Per San Paolo 1Cor 15,49 "come abbiamo portato l’immagine dell’uomo di terra, così porteremo l’immagine dell’uomo celeste". Per Paolo la resurrezione è come anticipata nella vita presente, per coloro che partecipano alla morte e resurrezione di Gesù Cristo mediante il sacramento del Battesimo (cfr. Rm 6,3-11; Ef 2,6).
Anticipata, nel senso che ci rende possibile vincere la morte spirituale e, nelle nostre sofferenze offerte nell'unica vera Offerta pura santa immacolata, siamo assimilati mystericamente nel Christus patiens, la sofferenza attuale del Christus totus, come lo chiama Agostino, presente nella storia nel suo Corpo Mistico.

Nel caso specifico, Mons. Gherardini sottolinea che questa sofferenza della Chiesa, derivando da un male, non è feconda direttamente come il sangue dei martiri, ma solo per accidens se accettata e offerta dal Christus patiens...

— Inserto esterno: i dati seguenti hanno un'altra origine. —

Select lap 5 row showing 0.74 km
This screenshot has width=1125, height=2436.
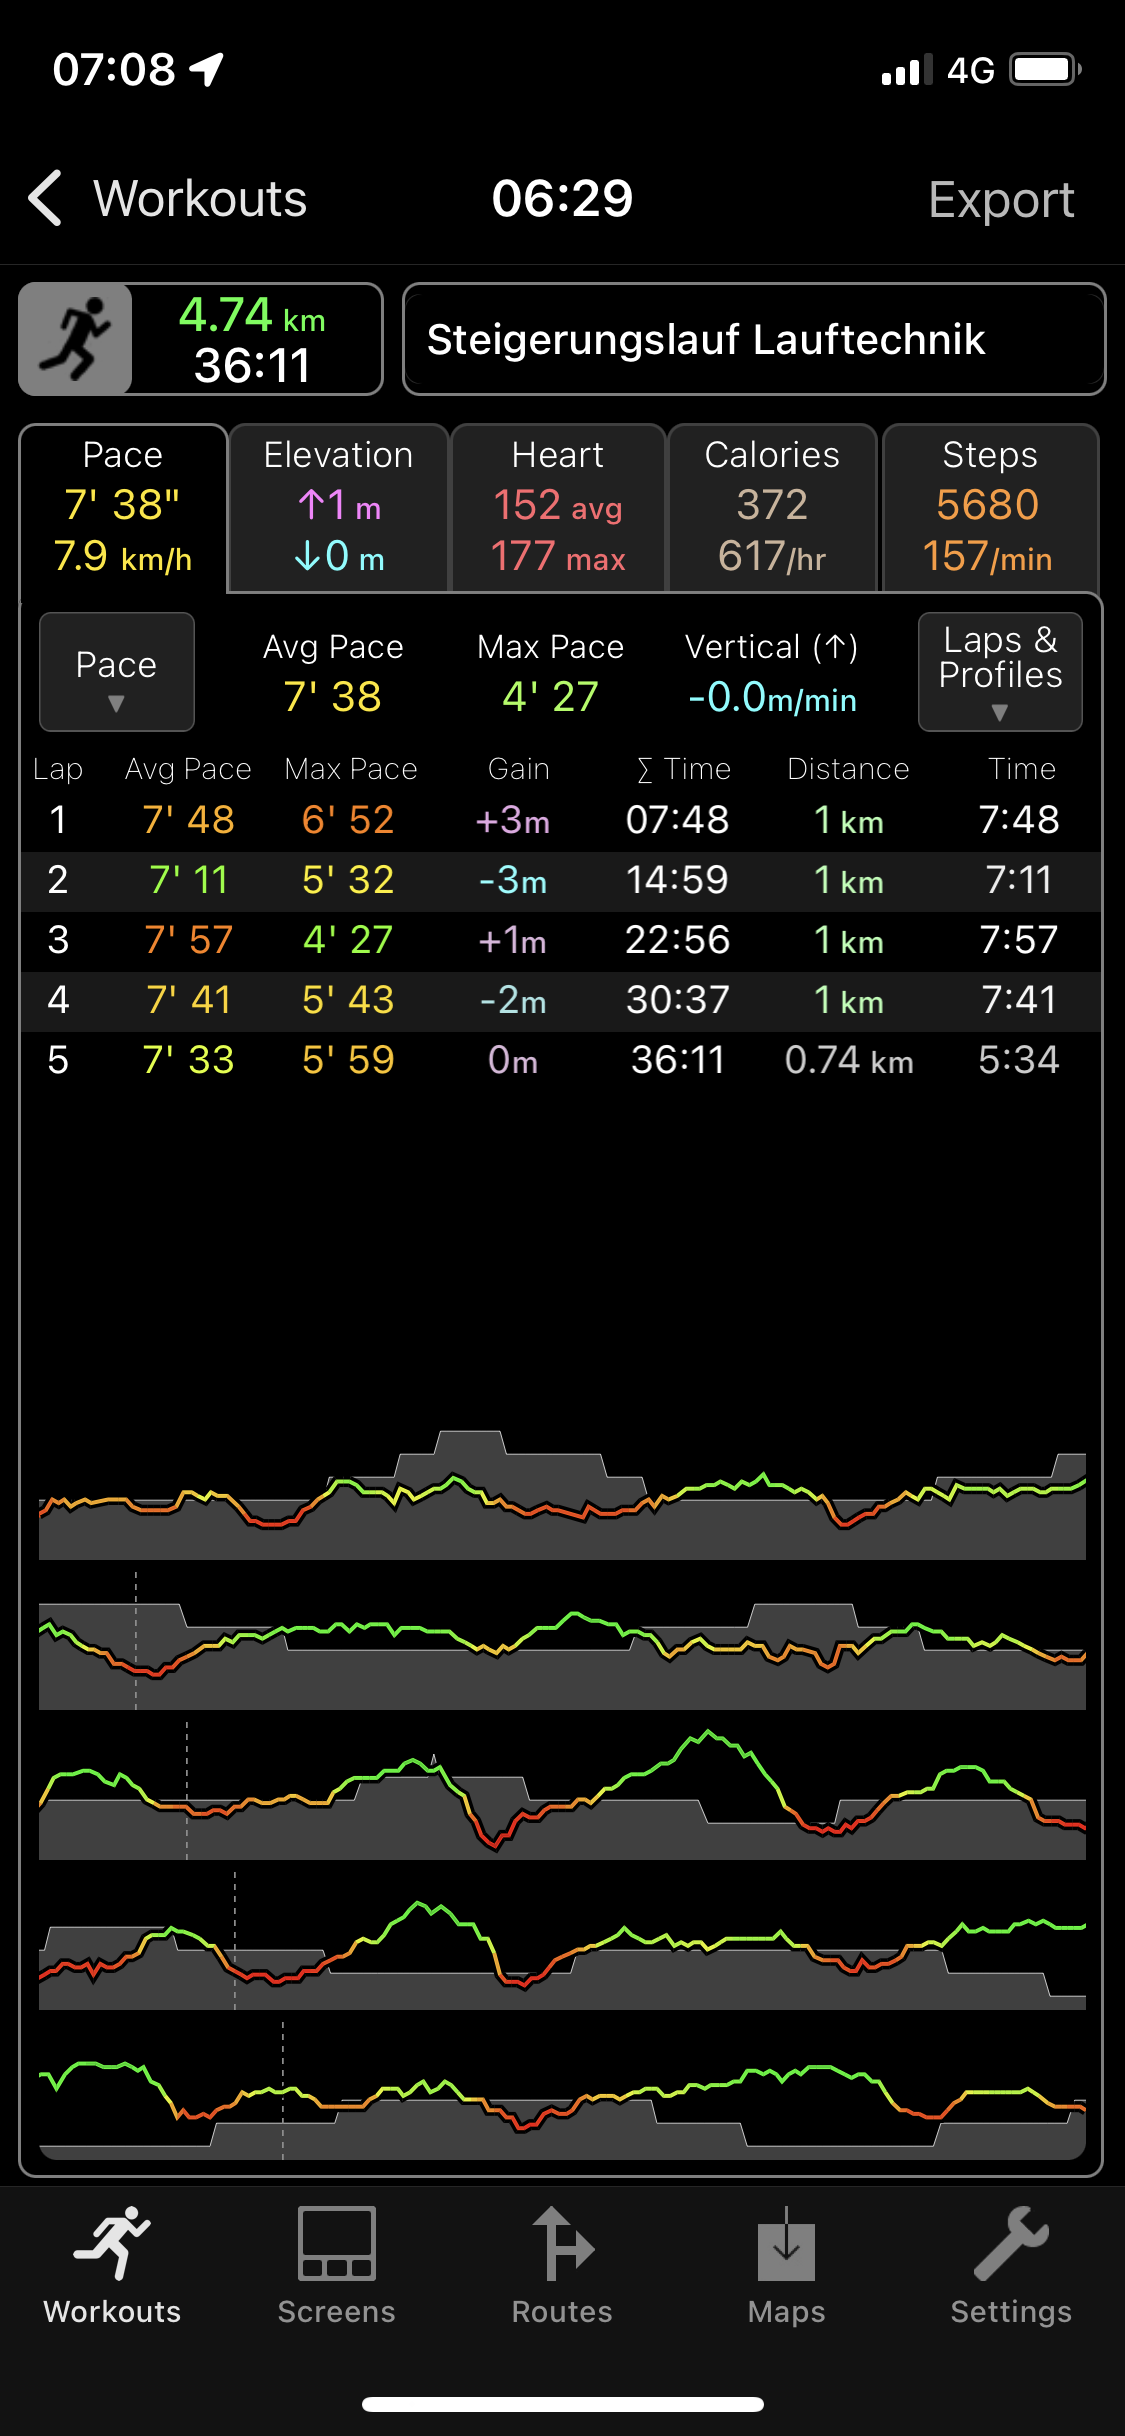click(x=560, y=1060)
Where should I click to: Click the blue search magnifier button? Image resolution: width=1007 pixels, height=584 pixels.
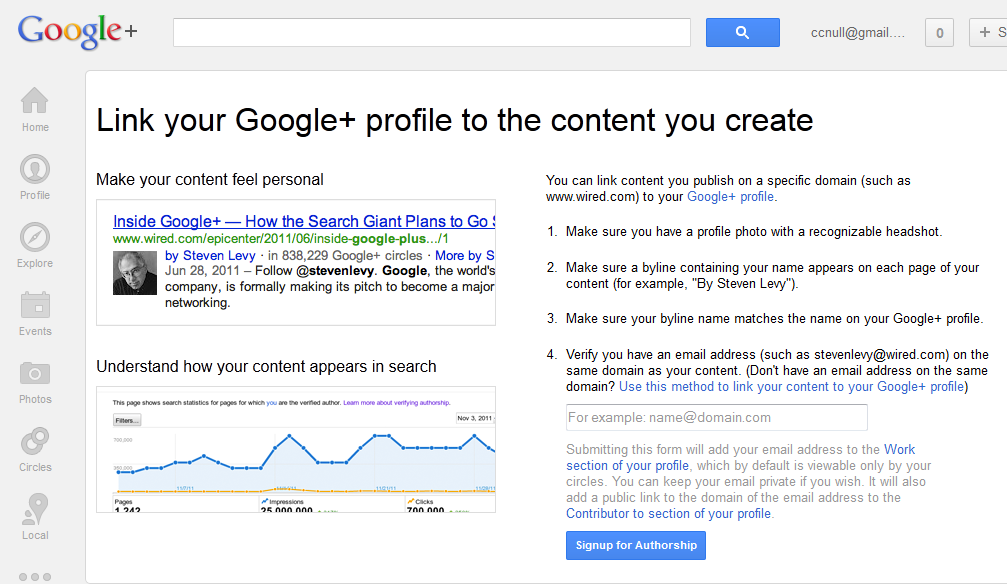[x=742, y=32]
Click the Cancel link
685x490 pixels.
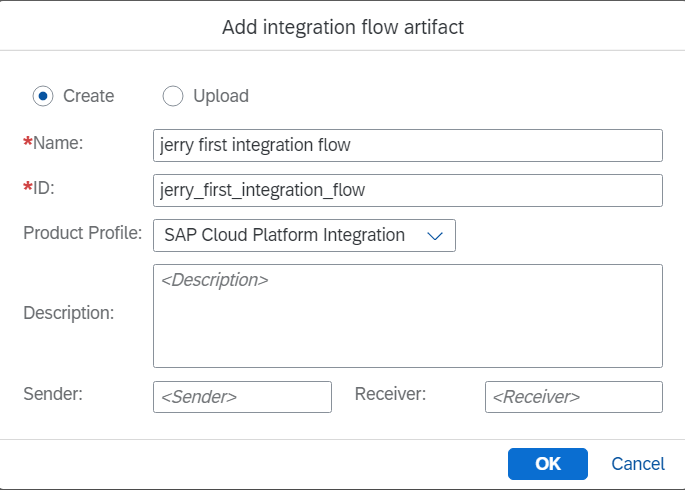638,464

DANTE PASTORELLI ha detto...

Come al solito mons. Gherardini, con lucidità e amore, amore ferito, illustra le radici e le possibili soluzioni della crisi nella Chiesa, di cui è figlio fedele.
Alternativa al suo esame e alle sue proposte non v'è: Chi di dovere non può rimanere in silenzio o far parlar un Biffi Inos qualunque.
Non basta mandar Filoni a Propaganda Fide - immaginiamo quale fede propagherà -, è suo dovere por fine alla vexata quaestio dei problemi teologici e dottrinali posti dal concilio. Una parola chiara e definitiva per tutti.
In caso contrario si continuerà a dibattere nell'ambiguità ed ognuno resterà con le sue convinzioni. E finirà per consolidarsi il convincimento del mancato esercizio dell'autorità se non proprio dell'esistenza dell'Autorità. La vittoria dei sedevacantisti.

Anonimo ha detto...

Parole sante, caro Dante!
E' esattamente il punto in cui siamo.
Difficile intravedere soluzioni o virate a breve termine.

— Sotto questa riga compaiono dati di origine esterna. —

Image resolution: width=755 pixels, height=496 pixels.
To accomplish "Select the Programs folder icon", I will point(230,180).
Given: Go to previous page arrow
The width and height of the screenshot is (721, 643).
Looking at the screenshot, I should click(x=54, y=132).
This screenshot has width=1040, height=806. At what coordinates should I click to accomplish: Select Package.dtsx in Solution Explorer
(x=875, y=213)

E noi, come Gheradini e altre sentinelle in vigile orante attesa, anche noi col nostro amore ferito, continuiamo ad approfondire e ad esprimere le ragioni della nostra fede...

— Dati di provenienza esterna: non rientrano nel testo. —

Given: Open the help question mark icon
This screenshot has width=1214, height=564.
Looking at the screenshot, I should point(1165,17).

DANTE PASTORELLI ha detto...

Dalla lettera di Giacomo,1,3-4:
"Fratelli miei, anche se dovete sopportare prove di ogni genere, rallegratevi. Sapete infatti che se la vostra fede suepera queste prove, voi diventerete forti. Anzi, tendete a una fermezza sempre maggiore, così che voi siate perfetti e completi sotto ogni aspetto".
Al di là delle nostre debolezze personali e delle nostre cadute, dobbiamo riconoscere che la prova a cui siamo sottoposti è dura, ma la nostra fede non deve venir meno.
Molti di noi però son tentati - da loro stessi non da Dio, come spiega S. Giacomo - a lasciarsi andare alla sfiducia e alla deriva.
Sforziamoci di reagire con sapienza, senza ribellioni né fatue illusioni, rimanendo fedeli alla Verità sempre professata dalla Chiesa Cattolica.
Domani, seconda domenica di Pasqua, è la domenica del Buon Pastore. Preghiamo tutti perché il Buon Pastore Vicario ascolti i belati degli agnelli e delle pecorelle assetate e affamate di Verità.

Viator ha detto...

Grazie per l'esortazione e per la preghiera.
Oggi, primo sabato del mese, affidiamoci all'Immacolata perché vegli su noi e sulla Chiesa e, soprattutto, sui sacerdoti.

Anonimo ha detto...

Sforziamoci di reagire con sapienza, senza ribellioni né fatue illusioni, rimanendo fedeli alla Verità sempre professata dalla Chiesa Cattolica.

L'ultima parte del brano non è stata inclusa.